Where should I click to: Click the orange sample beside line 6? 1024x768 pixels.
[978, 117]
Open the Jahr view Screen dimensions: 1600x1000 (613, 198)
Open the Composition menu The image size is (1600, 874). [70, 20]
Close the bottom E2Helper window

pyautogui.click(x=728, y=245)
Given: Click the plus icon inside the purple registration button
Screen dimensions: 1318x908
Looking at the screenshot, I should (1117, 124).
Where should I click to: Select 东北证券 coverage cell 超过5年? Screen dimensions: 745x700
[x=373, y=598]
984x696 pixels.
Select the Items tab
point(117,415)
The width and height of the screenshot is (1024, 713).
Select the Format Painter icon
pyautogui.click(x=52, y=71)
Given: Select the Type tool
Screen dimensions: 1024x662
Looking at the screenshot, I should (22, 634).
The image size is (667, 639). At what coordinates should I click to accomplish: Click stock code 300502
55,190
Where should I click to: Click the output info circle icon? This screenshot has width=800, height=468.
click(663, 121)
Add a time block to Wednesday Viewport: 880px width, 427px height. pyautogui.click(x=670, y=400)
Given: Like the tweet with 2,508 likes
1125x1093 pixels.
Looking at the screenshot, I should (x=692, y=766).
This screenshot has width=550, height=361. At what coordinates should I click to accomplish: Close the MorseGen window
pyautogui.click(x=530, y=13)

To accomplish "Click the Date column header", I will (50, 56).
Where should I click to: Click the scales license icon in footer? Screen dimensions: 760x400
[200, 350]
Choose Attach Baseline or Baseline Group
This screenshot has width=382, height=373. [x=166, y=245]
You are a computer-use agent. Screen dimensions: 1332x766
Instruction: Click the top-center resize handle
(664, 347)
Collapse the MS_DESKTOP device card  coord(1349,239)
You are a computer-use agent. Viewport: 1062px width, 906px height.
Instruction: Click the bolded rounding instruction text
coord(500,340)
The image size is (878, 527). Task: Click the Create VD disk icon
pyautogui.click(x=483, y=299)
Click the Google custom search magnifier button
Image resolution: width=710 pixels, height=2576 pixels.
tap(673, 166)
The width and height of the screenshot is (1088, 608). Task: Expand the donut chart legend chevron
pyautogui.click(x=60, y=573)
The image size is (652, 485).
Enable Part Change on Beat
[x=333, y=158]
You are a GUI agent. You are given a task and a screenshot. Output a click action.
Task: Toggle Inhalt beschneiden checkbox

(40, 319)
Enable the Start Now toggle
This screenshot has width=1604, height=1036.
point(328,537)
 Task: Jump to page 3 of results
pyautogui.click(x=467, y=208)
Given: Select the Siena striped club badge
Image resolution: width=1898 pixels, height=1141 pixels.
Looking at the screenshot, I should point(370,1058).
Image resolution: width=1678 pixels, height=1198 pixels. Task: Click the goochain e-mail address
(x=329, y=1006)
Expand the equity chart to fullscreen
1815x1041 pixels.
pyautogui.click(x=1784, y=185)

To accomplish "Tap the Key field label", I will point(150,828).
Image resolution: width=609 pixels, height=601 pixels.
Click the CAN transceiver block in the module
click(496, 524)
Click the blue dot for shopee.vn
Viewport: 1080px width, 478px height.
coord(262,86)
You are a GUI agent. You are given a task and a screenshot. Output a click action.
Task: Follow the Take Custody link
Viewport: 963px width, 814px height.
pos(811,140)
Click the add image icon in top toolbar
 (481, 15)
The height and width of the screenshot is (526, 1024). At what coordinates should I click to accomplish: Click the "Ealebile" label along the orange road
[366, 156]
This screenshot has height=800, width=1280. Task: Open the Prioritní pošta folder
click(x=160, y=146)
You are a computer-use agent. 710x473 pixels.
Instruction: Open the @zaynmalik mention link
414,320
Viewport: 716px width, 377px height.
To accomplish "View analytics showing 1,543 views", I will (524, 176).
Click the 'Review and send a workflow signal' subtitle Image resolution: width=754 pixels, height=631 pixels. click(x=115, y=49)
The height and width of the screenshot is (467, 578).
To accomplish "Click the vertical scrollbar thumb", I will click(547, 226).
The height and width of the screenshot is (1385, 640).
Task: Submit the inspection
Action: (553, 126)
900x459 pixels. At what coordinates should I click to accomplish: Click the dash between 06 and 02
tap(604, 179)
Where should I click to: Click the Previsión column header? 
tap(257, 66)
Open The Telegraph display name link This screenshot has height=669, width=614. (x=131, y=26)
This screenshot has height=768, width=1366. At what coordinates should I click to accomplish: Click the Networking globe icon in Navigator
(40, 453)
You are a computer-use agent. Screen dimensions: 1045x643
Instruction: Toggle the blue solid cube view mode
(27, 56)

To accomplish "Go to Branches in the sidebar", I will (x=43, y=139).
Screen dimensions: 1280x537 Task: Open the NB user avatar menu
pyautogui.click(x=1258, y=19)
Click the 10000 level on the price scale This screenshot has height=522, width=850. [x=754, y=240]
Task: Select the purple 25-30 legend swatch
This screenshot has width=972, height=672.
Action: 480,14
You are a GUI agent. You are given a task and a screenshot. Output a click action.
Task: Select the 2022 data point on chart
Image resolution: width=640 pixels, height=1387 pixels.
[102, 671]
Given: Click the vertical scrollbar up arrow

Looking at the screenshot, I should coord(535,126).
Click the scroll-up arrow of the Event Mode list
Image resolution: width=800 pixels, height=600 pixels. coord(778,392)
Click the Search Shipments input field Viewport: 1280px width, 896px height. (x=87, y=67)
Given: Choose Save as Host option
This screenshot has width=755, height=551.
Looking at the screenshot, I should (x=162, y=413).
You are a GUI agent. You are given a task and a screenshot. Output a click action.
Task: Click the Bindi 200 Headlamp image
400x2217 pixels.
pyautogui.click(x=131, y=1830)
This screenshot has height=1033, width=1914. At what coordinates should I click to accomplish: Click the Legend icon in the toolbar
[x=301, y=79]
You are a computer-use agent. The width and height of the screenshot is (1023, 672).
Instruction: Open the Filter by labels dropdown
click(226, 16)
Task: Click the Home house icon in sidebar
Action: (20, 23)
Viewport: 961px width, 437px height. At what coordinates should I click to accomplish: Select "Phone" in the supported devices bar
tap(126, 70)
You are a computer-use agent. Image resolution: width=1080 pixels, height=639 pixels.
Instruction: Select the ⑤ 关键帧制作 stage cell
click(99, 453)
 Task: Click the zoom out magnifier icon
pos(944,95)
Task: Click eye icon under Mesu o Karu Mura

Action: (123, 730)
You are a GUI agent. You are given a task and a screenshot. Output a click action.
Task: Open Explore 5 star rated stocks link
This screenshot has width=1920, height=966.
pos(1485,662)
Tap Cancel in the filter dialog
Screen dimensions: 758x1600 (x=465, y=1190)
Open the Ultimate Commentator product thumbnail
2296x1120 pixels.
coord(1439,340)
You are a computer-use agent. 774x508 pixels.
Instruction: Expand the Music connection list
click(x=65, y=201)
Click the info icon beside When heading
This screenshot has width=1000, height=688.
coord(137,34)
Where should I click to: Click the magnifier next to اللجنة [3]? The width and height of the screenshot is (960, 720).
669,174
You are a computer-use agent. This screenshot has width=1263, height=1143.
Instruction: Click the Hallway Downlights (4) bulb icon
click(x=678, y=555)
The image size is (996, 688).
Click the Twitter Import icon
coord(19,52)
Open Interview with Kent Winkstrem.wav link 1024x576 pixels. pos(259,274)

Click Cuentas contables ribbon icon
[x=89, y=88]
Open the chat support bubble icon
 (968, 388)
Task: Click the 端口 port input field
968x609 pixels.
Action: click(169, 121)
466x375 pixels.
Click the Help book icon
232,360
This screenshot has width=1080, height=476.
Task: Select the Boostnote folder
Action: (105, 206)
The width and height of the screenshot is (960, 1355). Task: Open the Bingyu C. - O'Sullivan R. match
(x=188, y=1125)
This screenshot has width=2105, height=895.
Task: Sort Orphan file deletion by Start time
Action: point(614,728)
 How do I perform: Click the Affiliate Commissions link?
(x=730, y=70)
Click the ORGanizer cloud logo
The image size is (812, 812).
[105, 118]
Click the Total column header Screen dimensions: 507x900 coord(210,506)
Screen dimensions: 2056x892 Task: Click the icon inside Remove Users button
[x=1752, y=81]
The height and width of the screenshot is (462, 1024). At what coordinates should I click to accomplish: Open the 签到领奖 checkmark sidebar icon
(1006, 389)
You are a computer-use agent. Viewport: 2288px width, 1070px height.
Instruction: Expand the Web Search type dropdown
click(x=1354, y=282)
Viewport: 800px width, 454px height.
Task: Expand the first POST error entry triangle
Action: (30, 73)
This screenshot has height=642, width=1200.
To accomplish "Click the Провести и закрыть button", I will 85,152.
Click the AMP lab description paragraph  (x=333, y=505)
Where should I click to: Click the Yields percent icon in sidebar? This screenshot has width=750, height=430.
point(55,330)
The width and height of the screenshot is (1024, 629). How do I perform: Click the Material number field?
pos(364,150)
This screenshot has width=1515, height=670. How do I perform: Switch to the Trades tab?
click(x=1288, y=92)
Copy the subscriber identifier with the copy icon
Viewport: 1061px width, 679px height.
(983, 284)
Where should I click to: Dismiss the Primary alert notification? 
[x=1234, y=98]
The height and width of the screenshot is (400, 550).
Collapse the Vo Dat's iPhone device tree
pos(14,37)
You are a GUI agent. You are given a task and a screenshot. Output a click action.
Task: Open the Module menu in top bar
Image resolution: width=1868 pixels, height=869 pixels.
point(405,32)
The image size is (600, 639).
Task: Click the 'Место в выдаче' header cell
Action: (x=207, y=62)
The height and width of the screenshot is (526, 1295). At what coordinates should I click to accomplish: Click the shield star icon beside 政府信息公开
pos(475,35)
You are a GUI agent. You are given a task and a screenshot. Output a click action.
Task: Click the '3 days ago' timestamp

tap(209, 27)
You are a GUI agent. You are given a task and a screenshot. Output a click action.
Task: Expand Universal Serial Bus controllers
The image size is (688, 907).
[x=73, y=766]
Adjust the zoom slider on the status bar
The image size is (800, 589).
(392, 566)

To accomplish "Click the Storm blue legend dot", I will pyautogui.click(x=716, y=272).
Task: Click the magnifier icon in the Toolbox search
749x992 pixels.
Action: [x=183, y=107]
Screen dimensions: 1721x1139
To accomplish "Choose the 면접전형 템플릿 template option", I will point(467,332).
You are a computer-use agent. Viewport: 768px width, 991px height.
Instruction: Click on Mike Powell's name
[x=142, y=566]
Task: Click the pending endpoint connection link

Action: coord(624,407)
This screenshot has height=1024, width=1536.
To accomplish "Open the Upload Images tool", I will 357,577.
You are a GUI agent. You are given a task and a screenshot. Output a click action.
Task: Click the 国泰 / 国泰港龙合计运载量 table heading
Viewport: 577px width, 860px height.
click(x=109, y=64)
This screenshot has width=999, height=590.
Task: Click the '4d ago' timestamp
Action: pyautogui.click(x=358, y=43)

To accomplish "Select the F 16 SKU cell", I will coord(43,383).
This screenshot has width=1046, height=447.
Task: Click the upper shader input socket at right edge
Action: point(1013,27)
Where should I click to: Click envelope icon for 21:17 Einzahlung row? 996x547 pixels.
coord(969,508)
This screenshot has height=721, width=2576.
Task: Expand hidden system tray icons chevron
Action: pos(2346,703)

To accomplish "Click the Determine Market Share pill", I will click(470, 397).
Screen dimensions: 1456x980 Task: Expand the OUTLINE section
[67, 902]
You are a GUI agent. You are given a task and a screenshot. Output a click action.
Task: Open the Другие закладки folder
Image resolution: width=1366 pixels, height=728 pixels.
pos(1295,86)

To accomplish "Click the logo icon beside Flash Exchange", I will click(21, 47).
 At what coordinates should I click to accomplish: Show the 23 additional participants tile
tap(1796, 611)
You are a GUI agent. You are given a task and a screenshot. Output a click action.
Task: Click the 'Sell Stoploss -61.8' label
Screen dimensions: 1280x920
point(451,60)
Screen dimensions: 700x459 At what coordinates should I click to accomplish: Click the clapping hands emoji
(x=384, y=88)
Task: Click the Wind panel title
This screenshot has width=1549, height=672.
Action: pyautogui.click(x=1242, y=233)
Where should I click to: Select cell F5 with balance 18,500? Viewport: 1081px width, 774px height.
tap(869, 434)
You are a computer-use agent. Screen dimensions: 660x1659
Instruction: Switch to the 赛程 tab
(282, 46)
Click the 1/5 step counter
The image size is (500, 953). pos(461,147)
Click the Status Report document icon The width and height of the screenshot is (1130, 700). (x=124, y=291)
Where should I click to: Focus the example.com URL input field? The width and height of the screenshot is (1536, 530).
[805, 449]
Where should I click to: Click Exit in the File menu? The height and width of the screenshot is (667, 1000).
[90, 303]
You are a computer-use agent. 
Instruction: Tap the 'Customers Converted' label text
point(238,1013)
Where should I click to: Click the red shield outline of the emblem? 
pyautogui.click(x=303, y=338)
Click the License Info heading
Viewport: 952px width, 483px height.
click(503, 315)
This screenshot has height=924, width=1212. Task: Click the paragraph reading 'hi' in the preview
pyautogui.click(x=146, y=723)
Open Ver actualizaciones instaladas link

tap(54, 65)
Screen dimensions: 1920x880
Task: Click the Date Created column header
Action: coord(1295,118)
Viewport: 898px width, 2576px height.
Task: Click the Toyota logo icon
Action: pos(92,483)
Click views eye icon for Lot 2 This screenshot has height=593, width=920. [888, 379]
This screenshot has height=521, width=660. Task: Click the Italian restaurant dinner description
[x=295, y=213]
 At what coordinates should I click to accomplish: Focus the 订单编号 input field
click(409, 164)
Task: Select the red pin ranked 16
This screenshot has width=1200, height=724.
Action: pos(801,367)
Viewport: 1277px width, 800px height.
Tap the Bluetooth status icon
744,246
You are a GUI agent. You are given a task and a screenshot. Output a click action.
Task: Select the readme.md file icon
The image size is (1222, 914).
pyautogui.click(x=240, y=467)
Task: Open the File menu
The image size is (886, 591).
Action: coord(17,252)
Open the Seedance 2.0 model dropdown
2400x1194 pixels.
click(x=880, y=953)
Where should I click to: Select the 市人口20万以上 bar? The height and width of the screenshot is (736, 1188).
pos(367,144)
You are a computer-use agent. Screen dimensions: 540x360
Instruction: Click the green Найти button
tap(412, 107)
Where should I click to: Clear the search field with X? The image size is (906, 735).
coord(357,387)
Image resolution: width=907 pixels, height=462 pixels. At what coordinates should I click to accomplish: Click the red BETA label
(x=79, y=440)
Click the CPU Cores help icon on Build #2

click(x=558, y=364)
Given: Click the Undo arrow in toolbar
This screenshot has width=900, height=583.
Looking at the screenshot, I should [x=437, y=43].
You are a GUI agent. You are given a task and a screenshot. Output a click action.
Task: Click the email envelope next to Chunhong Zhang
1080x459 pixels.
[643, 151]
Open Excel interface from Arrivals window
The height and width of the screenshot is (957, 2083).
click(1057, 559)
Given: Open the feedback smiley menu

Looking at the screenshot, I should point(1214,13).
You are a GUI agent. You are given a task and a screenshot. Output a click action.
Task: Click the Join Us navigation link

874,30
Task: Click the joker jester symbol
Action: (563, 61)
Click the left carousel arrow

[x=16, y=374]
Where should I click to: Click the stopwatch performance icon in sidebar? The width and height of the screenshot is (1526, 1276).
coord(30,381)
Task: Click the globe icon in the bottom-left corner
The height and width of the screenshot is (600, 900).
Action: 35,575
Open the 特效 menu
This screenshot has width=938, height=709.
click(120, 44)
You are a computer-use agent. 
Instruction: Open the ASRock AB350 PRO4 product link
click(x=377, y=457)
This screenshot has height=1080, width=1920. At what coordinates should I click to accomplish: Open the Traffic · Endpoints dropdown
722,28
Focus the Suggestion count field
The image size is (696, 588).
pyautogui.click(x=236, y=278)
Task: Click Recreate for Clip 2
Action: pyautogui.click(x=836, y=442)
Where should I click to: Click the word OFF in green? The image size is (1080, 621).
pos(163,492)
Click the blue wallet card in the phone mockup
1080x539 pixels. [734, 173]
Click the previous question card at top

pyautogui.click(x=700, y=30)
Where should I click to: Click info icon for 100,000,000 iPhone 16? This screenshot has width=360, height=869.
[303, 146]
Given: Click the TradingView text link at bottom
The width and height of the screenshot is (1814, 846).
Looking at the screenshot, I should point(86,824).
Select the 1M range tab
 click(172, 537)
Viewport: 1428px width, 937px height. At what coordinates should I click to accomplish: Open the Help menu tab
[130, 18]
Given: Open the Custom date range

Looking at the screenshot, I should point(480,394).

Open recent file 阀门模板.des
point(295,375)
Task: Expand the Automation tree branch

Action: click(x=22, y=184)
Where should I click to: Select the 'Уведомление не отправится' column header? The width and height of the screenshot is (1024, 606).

# # # # # # #

→ **BRIEF**
Once you have checked every line of the material above, return the ones that hold the string "purple".

→ **EXERCISE SOLUTION**
Given: Click the plus icon inside the purple registration button
Task: Select the purple 25-30 legend swatch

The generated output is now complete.